* START *

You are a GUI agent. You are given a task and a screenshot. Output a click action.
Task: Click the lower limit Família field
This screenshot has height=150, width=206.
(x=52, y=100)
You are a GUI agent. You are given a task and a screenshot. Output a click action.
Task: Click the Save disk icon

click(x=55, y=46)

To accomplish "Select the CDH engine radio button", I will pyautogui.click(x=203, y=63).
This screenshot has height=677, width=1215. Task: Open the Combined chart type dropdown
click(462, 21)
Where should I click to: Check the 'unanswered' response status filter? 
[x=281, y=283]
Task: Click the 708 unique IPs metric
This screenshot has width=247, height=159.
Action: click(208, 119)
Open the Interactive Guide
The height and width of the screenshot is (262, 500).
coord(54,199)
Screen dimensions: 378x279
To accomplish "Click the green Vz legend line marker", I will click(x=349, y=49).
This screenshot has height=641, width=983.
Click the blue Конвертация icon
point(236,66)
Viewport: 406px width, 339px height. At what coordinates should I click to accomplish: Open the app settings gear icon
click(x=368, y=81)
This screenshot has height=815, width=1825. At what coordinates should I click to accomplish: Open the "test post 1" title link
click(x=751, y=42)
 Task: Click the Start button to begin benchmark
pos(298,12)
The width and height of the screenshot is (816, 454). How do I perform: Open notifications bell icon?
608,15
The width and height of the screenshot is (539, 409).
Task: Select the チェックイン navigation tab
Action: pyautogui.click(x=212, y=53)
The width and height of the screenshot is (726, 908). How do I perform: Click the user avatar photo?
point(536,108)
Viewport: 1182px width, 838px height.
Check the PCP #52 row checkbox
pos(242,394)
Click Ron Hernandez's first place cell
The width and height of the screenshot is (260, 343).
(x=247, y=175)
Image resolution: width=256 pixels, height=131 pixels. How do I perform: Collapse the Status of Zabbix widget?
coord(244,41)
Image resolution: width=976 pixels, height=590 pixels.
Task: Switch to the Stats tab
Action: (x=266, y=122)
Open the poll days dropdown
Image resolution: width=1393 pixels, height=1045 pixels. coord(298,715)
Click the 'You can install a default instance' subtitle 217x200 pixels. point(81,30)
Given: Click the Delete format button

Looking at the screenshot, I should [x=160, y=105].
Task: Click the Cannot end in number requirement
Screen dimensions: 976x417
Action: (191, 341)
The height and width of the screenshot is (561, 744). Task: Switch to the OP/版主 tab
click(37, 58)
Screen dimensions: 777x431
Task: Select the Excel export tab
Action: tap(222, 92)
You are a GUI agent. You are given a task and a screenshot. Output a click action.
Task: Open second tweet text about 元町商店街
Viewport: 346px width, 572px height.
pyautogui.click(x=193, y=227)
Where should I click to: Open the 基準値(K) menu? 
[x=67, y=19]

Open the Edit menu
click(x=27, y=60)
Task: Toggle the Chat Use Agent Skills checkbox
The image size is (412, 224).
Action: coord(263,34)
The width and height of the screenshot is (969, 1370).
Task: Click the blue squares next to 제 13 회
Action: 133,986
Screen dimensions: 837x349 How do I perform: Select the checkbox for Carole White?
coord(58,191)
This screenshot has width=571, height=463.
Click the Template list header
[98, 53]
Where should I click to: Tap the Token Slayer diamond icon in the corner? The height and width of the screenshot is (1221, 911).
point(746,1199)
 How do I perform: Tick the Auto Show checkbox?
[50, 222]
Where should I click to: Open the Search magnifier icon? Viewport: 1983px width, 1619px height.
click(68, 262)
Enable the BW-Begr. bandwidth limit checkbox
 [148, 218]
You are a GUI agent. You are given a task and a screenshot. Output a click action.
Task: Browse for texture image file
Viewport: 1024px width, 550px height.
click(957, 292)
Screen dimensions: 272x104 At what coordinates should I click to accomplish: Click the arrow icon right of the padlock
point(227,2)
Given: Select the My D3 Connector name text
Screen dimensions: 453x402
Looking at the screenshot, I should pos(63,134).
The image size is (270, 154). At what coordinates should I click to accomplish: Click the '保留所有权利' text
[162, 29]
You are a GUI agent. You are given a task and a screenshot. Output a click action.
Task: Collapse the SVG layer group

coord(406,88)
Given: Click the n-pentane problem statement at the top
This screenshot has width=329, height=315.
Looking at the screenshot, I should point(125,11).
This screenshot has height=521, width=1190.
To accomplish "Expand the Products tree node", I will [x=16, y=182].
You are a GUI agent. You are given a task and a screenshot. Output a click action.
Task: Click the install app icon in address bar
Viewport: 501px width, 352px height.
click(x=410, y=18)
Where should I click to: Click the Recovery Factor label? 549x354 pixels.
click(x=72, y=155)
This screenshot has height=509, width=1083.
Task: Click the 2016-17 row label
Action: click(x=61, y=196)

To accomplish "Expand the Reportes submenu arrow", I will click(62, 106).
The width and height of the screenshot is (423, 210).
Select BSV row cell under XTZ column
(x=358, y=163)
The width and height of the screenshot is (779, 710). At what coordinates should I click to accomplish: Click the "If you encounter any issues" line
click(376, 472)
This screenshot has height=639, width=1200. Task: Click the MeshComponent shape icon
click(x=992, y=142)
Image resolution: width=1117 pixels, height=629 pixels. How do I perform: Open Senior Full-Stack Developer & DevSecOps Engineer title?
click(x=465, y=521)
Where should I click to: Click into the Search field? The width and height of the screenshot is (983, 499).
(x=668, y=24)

* END *

AIM — Copy all of the lines above word for word.

SOLUTION —
You are a GUI agent. You are given a task and a screenshot. Output a click action.
Task: Click the lower limit Família field
This screenshot has height=150, width=206.
(x=52, y=100)
You are a GUI agent. You are given a task and a screenshot. Output a click action.
Task: Click the Save disk icon

click(x=55, y=46)

To accomplish "Select the CDH engine radio button", I will pyautogui.click(x=203, y=63).
This screenshot has height=677, width=1215. Task: Open the Combined chart type dropdown
click(462, 21)
Where should I click to: Check the 'unanswered' response status filter? 
[x=281, y=283]
Task: Click the 708 unique IPs metric
This screenshot has width=247, height=159.
Action: click(208, 119)
Open the Interactive Guide
The height and width of the screenshot is (262, 500).
coord(54,199)
Screen dimensions: 378x279
To accomplish "Click the green Vz legend line marker", I will click(x=349, y=49).
This screenshot has height=641, width=983.
Click the blue Конвертация icon
point(236,66)
Viewport: 406px width, 339px height. At what coordinates should I click to accomplish: Open the app settings gear icon
click(x=368, y=81)
This screenshot has height=815, width=1825. At what coordinates should I click to accomplish: Open the "test post 1" title link
click(x=751, y=42)
 Task: Click the Start button to begin benchmark
pos(298,12)
The width and height of the screenshot is (816, 454). How do I perform: Open notifications bell icon?
608,15
The width and height of the screenshot is (539, 409).
Task: Select the チェックイン navigation tab
Action: pyautogui.click(x=212, y=53)
The width and height of the screenshot is (726, 908). How do I perform: Click the user avatar photo?
point(536,108)
Viewport: 1182px width, 838px height.
Check the PCP #52 row checkbox
pos(242,394)
Click Ron Hernandez's first place cell
The width and height of the screenshot is (260, 343).
(x=247, y=175)
Image resolution: width=256 pixels, height=131 pixels. How do I perform: Collapse the Status of Zabbix widget?
coord(244,41)
Image resolution: width=976 pixels, height=590 pixels.
Task: Switch to the Stats tab
Action: (x=266, y=122)
Open the poll days dropdown
Image resolution: width=1393 pixels, height=1045 pixels. coord(298,715)
Click the 'You can install a default instance' subtitle 217x200 pixels. point(81,30)
Given: Click the Delete format button

Looking at the screenshot, I should [x=160, y=105].
Task: Click the Cannot end in number requirement
Screen dimensions: 976x417
Action: (191, 341)
The height and width of the screenshot is (561, 744). Task: Switch to the OP/版主 tab
click(37, 58)
Screen dimensions: 777x431
Task: Select the Excel export tab
Action: tap(222, 92)
You are a GUI agent. You are given a task and a screenshot. Output a click action.
Task: Open second tweet text about 元町商店街
Viewport: 346px width, 572px height.
pyautogui.click(x=193, y=227)
Where should I click to: Open the 基準値(K) menu? 
[x=67, y=19]

Open the Edit menu
click(x=27, y=60)
Task: Toggle the Chat Use Agent Skills checkbox
The image size is (412, 224).
Action: coord(263,34)
The width and height of the screenshot is (969, 1370).
Task: Click the blue squares next to 제 13 회
Action: 133,986
Screen dimensions: 837x349 How do I perform: Select the checkbox for Carole White?
coord(58,191)
This screenshot has width=571, height=463.
Click the Template list header
[98, 53]
Where should I click to: Tap the Token Slayer diamond icon in the corner? The height and width of the screenshot is (1221, 911).
point(746,1199)
 How do I perform: Tick the Auto Show checkbox?
[50, 222]
Where should I click to: Open the Search magnifier icon? Viewport: 1983px width, 1619px height.
click(68, 262)
Enable the BW-Begr. bandwidth limit checkbox
 [148, 218]
You are a GUI agent. You are given a task and a screenshot. Output a click action.
Task: Browse for texture image file
Viewport: 1024px width, 550px height.
click(957, 292)
Screen dimensions: 272x104 At what coordinates should I click to accomplish: Click the arrow icon right of the padlock
point(227,2)
Given: Select the My D3 Connector name text
Screen dimensions: 453x402
Looking at the screenshot, I should pos(63,134).
The image size is (270, 154). At what coordinates should I click to accomplish: Click the '保留所有权利' text
[162, 29]
You are a GUI agent. You are given a task and a screenshot. Output a click action.
Task: Collapse the SVG layer group

coord(406,88)
Given: Click the n-pentane problem statement at the top
This screenshot has width=329, height=315.
Looking at the screenshot, I should point(125,11).
This screenshot has height=521, width=1190.
To accomplish "Expand the Products tree node", I will [x=16, y=182].
You are a GUI agent. You are given a task and a screenshot. Output a click action.
Task: Click the install app icon in address bar
Viewport: 501px width, 352px height.
click(x=410, y=18)
Where should I click to: Click the Recovery Factor label? 549x354 pixels.
click(x=72, y=155)
This screenshot has height=509, width=1083.
Task: Click the 2016-17 row label
Action: click(x=61, y=196)

To accomplish "Expand the Reportes submenu arrow", I will click(62, 106).
The width and height of the screenshot is (423, 210).
Select BSV row cell under XTZ column
(x=358, y=163)
The width and height of the screenshot is (779, 710). At what coordinates should I click to accomplish: Click the "If you encounter any issues" line
click(376, 472)
This screenshot has height=639, width=1200. Task: Click the MeshComponent shape icon
click(x=992, y=142)
Image resolution: width=1117 pixels, height=629 pixels. How do I perform: Open Senior Full-Stack Developer & DevSecOps Engineer title?
click(x=465, y=521)
Where should I click to: Click into the Search field? The width and height of the screenshot is (983, 499).
(x=668, y=24)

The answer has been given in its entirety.